Instruction:
Pick up the passage on peer review and farmers' practice after its last sentence and carry it forward.

It is ironic that would-be scientists insist on seeing new discoveries and work printed in peer-review literature because they really have no understanding what they are asking. Pioneers have no peers and certainly no peer publications to publish their work. When Bruno suggested that the earth revolved around the sun, he was put to death by his peers. Galileo was threatened with torture by his peers for suggesting the same thing.  …. Peer review is actually political review, designed to determine whether the work alienates the monopoly…Are non-astronauts peers of astronauts? Are non-presidents peers of presidents? Are non-pioneers peers of pioneers? I say. No. Pioneers have no peers except other pioneers. The emphasis on peer review should be secondary to results in the field. It is in the field that farmers, gardeners, and landscape “doctors” are either made or broken.

The only part of this passage I really agree with is the last sentence. Like shopkeepers, farmers have no fundamental need for scientific evaluation of their practice because the criteria for judging results in the field (or the shop) rest in their own hands. Unlike the work that scientists do that absolutely requires external validation (let’s call it peer review), the only validation a gardener or a farmer really needs is their own – “this works for me” (hence the usefulness of farmers being their own scientists to check as best they can that it does actually work for them).

So why might farmers seek scientific evaluation of their practice? Undoubtedly, often for a number of good reasons, but also sometimes I think for a less good one – they want it validated by something with a powerful social cachet. The problem is, as soon as they look to science for validation of their practice rather than as a means for self-critical engagement with it, they’re doing SCIENCE, not science. And, all too often, such SCIENCE works as a thoroughly unscientific social status claim – follow what I do and don’t question it, because my work has been proven to be SCIENTIFIC.

Recorded information:
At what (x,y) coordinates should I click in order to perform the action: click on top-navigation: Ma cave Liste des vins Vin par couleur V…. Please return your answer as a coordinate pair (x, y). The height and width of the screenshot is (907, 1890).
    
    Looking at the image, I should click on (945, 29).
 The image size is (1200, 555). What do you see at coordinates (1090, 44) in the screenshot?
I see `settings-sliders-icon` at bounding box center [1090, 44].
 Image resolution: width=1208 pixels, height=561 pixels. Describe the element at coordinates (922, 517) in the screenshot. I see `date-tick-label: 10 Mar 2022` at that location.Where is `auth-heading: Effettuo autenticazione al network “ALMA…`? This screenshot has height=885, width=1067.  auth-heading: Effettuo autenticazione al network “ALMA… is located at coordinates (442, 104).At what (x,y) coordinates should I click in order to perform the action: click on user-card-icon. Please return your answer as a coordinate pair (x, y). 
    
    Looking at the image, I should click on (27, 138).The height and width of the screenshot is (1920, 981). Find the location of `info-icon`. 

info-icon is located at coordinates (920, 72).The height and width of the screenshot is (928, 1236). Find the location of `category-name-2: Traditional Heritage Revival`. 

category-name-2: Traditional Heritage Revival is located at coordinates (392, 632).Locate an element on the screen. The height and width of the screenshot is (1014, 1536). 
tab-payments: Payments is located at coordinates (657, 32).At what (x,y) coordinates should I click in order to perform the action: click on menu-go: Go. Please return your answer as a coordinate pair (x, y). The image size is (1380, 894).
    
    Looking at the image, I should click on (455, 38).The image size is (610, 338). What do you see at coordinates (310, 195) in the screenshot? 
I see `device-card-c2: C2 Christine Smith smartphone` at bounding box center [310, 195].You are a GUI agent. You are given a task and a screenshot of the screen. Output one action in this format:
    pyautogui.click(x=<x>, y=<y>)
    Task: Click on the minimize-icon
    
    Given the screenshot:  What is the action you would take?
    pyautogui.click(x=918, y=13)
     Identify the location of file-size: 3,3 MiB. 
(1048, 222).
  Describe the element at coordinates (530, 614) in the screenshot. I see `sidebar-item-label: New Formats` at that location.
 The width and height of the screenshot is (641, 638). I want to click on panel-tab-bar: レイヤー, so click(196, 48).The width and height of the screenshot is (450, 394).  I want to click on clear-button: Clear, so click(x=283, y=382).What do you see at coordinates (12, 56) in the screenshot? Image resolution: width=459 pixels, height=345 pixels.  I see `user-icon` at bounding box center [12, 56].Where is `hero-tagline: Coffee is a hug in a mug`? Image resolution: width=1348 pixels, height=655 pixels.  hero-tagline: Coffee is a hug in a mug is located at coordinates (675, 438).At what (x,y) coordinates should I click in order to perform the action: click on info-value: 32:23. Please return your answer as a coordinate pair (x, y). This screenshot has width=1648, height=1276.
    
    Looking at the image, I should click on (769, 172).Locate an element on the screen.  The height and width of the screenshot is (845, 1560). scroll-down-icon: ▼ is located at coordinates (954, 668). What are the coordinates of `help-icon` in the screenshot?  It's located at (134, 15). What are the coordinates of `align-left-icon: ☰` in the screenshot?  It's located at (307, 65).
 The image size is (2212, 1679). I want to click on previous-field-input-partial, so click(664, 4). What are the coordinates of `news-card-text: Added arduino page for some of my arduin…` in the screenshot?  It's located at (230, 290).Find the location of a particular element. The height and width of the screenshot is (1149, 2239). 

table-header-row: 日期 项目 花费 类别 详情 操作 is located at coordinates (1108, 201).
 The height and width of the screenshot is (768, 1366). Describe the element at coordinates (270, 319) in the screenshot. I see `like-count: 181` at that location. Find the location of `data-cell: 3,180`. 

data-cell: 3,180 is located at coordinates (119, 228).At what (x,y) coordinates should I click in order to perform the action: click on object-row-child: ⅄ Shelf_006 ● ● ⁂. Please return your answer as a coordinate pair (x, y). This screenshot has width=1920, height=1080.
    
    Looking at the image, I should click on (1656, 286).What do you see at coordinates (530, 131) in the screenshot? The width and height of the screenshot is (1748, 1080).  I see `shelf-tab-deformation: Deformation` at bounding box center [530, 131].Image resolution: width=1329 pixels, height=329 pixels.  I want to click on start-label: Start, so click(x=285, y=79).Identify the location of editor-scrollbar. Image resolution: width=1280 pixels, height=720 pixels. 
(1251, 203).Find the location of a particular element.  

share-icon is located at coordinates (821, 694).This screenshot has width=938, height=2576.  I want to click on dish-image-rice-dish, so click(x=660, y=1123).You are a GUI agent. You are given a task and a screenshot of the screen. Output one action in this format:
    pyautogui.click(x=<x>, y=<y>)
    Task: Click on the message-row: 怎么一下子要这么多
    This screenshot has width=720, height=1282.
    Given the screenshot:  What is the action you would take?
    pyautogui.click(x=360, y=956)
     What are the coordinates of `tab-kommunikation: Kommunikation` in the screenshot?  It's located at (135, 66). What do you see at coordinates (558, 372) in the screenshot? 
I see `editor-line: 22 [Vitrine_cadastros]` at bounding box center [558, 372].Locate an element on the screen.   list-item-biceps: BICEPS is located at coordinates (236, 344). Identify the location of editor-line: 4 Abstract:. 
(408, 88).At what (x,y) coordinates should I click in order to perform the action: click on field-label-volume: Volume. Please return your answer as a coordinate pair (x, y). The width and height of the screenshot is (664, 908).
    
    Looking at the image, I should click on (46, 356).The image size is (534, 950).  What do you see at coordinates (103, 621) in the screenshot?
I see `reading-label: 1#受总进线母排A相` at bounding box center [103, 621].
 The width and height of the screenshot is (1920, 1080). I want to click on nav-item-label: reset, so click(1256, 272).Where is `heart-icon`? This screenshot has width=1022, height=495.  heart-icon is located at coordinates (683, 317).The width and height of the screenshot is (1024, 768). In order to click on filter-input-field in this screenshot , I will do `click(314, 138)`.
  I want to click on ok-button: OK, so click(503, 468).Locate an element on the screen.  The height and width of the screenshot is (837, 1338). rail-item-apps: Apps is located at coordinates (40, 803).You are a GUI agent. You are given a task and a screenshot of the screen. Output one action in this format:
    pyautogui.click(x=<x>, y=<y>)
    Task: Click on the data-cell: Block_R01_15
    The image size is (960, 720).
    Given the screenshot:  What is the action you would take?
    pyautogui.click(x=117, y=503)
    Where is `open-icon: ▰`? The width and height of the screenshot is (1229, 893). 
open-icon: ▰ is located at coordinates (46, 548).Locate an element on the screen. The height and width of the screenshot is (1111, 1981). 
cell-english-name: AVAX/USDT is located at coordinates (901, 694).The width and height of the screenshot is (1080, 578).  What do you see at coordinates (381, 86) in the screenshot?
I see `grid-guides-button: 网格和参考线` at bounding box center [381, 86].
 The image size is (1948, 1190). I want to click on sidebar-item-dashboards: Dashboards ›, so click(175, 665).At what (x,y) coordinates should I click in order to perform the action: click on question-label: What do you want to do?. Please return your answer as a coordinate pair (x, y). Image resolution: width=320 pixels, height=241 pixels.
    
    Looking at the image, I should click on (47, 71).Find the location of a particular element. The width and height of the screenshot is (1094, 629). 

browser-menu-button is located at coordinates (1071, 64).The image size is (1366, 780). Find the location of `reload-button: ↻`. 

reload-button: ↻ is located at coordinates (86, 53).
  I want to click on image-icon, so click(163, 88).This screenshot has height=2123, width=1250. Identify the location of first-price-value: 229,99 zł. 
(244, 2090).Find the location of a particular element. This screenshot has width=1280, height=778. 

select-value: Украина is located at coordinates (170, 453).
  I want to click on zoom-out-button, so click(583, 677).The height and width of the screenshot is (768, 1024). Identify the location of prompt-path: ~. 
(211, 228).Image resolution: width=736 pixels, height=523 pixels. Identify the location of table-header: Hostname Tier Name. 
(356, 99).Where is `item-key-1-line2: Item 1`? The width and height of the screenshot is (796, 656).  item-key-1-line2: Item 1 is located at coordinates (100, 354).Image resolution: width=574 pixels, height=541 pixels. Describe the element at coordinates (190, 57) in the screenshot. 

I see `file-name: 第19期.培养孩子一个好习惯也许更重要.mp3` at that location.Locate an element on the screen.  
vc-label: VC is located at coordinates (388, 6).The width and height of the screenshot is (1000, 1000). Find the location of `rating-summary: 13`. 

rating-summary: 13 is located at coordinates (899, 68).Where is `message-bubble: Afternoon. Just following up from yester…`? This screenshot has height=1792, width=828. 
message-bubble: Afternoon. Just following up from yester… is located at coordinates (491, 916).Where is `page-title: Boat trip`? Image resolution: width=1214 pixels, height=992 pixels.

Exercise result:
I’ll concede that there’s quite a lot of this SCIENCE in the world of professional science, though the institutional practice of science as self-critical inquiry usually ferrets it out in the end. But what I want to warn against here is the dangers of succumbing to the siren song of SCIENCE in the world of alternative agriculture. I’m not going to name names or give specific examples. I’ve done it in the past, and I don’t want to rake over old antagonisms again. Instead, I offer this five-point checklist that I hope might help alternative agriculturists avoid the temptations of doing SCIENCE rather than science. And, just to be clear, yes I need to learn from it myself.

  1. Welcome nay-sayers. Nay-saying is why science has achieved so much. You think outcome x results from practice y? Great, but perhaps you’re wrong and somebody who’s questioning you might put you on a better track. There’s no need to be browbeaten off your chosen path by nay-sayers, but every reason to listen and maybe learn from them instead of simply nay-saying their nay-saying. Nay-saying can be beautiful!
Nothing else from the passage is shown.